Year after year, the percentage of Americans who identify themselves as Christians shrinks. Year after year, the percentage of Americans who support marriage equality, regardless of sexual orientation, expands.

Are these two trends related? A recent survey conducted by the Public Religion Research Institute suggests that they probably are. The group’s report on its Millenial Religion, & Gay and Lesbian Issues Survey includes the following chart, displaying patterns in support for legal equality in marriage rights for heterosexual and homosexual couples:

marriage equality supported by atheists most

Americans who are not affiliated with any religion support marriage equality for heterosexual and homosexual couples most strongly – 70 percent in favor. After them come religious, but non-Christian Americans, with 67 percent supporting marriage equality. The similarity of these two groups suggests that it’s not religion in general that’s interfering with the legalization of same-sex marriage in many parts of the United States, but Christianity in particular.

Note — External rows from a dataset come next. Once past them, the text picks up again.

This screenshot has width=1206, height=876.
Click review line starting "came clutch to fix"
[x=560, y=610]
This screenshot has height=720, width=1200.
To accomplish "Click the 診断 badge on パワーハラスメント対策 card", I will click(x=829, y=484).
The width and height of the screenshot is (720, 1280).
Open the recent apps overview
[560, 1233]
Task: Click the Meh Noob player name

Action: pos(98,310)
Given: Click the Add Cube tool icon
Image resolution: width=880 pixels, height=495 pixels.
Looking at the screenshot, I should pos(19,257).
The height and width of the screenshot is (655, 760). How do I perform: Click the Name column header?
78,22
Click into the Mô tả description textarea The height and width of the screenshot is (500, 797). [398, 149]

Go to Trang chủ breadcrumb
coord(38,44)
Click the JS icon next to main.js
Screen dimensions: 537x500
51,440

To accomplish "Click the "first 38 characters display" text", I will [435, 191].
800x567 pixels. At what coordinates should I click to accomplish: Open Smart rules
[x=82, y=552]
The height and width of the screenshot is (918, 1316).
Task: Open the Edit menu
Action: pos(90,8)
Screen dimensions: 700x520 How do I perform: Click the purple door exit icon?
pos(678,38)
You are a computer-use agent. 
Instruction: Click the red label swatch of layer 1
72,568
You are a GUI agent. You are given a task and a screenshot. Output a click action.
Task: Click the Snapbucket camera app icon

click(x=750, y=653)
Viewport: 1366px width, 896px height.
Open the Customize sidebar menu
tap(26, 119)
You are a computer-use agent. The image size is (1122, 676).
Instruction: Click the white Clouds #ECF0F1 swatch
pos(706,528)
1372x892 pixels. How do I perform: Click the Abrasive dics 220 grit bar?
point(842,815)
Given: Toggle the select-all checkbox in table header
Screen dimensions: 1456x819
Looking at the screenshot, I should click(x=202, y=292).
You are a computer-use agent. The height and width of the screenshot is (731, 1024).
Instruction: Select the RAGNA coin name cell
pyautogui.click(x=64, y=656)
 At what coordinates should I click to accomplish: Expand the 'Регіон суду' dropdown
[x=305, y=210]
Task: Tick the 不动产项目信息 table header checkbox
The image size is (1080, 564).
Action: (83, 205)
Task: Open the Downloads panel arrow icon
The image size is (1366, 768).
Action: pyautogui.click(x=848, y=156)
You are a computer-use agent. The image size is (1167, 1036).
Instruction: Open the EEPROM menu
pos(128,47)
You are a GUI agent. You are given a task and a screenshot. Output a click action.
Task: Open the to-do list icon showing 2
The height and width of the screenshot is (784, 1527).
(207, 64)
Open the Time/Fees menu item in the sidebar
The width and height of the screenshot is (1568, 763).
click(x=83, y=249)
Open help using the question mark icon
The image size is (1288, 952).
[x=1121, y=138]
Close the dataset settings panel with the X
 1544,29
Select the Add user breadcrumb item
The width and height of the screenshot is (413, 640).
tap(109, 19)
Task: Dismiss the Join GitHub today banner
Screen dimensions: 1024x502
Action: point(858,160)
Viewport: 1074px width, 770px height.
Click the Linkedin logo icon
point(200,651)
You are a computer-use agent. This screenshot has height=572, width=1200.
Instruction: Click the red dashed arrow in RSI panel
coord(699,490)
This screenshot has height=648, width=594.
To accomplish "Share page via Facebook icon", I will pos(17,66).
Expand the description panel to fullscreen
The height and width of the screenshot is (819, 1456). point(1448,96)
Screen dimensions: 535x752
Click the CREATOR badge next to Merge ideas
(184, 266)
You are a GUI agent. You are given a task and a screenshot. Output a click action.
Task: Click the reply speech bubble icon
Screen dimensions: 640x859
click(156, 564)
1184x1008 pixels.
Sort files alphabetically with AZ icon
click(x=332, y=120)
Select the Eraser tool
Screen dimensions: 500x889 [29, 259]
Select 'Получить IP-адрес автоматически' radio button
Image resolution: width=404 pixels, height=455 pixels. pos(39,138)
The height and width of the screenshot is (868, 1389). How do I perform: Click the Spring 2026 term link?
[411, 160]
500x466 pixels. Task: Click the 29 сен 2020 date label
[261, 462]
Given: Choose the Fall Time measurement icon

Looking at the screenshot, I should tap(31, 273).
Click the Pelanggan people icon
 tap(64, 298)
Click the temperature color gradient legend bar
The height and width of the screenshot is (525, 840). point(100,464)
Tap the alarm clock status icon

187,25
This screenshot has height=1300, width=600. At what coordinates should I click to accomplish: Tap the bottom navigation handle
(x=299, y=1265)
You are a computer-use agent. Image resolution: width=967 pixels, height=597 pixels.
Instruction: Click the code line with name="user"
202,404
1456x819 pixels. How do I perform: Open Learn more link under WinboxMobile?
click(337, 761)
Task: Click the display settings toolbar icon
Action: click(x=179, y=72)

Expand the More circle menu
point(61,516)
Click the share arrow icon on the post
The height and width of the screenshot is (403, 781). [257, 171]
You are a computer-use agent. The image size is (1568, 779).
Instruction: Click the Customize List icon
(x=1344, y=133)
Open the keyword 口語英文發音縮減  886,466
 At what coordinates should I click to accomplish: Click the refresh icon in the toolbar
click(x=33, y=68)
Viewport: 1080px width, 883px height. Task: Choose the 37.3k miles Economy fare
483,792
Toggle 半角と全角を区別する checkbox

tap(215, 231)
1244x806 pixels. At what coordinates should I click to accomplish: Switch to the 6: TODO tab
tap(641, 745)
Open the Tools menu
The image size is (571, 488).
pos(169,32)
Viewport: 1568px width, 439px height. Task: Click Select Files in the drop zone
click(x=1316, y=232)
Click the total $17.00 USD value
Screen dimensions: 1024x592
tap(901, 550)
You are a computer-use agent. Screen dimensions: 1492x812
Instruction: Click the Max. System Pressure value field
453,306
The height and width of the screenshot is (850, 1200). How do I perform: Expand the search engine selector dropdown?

Catholic and “White mainline” (what’s a mainline?) Christians have only a tiny majority of support for marriage equality – at 52 and 51 percent, and other Christian Americans have immense majorities of opposition to equality. This survey shows than while some Christians do support marriage equality, but that they’re not a majority within their religion.

On the whole, Christianity isn’t a leading voice for marriage equality in the United States. Secular culture and non-Christian religious culture are leading the way in this cultural trend. Why?

One explanation is that non-religious Americans and non-Christian religious Americans share the position of cultural minorities, and may therefore tend to have greater sympathy with the gay and lesbian minority than the majority Christian culture does. Being outside the norm may bring atheists, humanists, Pagans, Muslims, Hindus and Buddhists a greater appreciation for a diversity of domestic arrangements, rather than the single model of family life that many Christians demand all Americans conform to.